----- DATA TO USE -----

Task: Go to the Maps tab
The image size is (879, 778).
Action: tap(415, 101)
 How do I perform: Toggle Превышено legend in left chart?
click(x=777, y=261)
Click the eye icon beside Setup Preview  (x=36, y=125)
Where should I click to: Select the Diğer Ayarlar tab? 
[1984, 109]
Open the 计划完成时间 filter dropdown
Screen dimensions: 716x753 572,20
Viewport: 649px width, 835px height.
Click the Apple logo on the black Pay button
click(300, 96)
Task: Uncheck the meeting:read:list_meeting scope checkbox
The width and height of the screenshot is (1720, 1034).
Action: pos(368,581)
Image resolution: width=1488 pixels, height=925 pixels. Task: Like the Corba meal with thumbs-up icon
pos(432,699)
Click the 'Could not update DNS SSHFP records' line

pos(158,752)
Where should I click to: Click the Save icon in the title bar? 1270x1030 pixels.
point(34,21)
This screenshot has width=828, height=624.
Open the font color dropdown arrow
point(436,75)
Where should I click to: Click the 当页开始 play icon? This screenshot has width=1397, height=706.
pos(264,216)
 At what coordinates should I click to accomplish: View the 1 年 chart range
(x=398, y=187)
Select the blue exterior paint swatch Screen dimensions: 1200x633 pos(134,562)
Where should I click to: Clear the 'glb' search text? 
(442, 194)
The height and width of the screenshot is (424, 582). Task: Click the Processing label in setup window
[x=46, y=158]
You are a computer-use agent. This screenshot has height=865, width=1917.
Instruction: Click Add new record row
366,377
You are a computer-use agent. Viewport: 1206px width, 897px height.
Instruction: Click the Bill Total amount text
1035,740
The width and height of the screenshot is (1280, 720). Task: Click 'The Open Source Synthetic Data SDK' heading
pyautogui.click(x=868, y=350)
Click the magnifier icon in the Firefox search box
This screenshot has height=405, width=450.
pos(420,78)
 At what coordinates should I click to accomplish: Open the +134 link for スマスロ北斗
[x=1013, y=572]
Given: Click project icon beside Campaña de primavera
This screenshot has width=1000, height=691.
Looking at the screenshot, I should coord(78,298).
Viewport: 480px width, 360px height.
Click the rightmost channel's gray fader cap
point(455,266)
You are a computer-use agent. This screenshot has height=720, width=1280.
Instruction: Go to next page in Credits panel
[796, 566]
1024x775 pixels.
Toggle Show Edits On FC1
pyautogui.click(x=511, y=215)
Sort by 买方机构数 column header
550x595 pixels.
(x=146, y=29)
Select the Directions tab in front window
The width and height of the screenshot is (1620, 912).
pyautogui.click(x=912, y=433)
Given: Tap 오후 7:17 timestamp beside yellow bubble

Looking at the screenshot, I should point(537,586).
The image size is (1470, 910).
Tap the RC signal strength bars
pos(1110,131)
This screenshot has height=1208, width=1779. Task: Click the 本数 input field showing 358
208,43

-----

The required output is the line containing "The width and height of the screenshot is (1620, 912)." through the last line of the records above, each copied exactly and nothing more.

SOLUTION FOR THIS EXERCISE:
The width and height of the screenshot is (1620, 912).
pyautogui.click(x=912, y=433)
Given: Tap 오후 7:17 timestamp beside yellow bubble

Looking at the screenshot, I should point(537,586).
The image size is (1470, 910).
Tap the RC signal strength bars
pos(1110,131)
This screenshot has height=1208, width=1779. Task: Click the 本数 input field showing 358
208,43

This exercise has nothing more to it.